Airbus will be responsible for making sure the four engines are integrated with flight controls. Rolls-Royce will develop the turbo-shaft engine, two megawatt generator and power electronics, while Siemens will deliver the power distribution network, said the report. An electronic future for aviation is looking more like a reality with several firms vying to make the breakthrough flight that will change the way the industry functions.

Along with these three companies, there are several smaller players who are researching this technology for aircrafts.

EasyJet, a major European carrier, announced in September it is working with the United States startup Wright Electric to build an all-electric airliner. Boeing and BlueJet have entered the fray too, partnering with a Seattle-based startup Zunum to develop a commuter electric aircraft. They estimated their aircraft could be up and running by 2022.

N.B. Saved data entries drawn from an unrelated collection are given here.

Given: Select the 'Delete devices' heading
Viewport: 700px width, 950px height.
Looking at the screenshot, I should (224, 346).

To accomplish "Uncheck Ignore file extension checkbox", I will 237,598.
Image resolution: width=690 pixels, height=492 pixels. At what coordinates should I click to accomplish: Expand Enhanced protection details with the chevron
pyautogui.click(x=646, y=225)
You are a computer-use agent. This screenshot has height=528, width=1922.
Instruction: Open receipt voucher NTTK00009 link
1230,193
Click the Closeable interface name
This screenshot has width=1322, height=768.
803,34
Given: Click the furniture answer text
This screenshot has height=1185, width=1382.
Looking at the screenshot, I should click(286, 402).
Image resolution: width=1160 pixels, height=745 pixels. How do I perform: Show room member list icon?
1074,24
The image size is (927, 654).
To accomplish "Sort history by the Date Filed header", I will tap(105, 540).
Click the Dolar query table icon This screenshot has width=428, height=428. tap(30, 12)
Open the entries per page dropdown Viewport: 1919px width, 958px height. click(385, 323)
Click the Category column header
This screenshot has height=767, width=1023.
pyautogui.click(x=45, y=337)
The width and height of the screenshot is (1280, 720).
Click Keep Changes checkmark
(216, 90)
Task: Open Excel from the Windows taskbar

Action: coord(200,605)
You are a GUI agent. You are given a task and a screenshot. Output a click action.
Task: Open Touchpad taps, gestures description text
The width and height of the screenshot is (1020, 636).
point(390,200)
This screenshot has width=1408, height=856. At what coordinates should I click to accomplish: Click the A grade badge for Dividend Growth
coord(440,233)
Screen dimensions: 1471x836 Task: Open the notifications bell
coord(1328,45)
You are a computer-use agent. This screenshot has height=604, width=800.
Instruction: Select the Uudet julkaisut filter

Both these projects/ collaborations are ambitious in their vision. They have large scale productions in mind and will face some major hurdles to get up and running without the experience and expertise of established players like Airbus, Rolls-Royce and Siemens, said a CNN Tech report.

Airplane companies’ major expenditure is fuel. Here, they face a crunch to get the aviation industry ready for the upcoming electronic personal and commercial transport revolution, ushered in by Elon Musk of Tesla.

Recent climate conventions in Geneva and Paris have set goals for countries and companies, which the aviation industry is keen on meeting. European Commission’s Flightpath 2050 Vision for Aviation is the reduction of CO2 emissions by 75 percent, reduction of NOx emissions by 90 percent and noise reduction by 65 percent.

These cannot be achieved with the technologies that exist today. Therefore, Airbus, Rolls-Royce and Siemens are looking at all the other possible areas to exploit and reduce the strain on depleting fossil fuels. Electric and hybrid-electric propulsion are seen today as among the most promising technologies for addressing these challenges.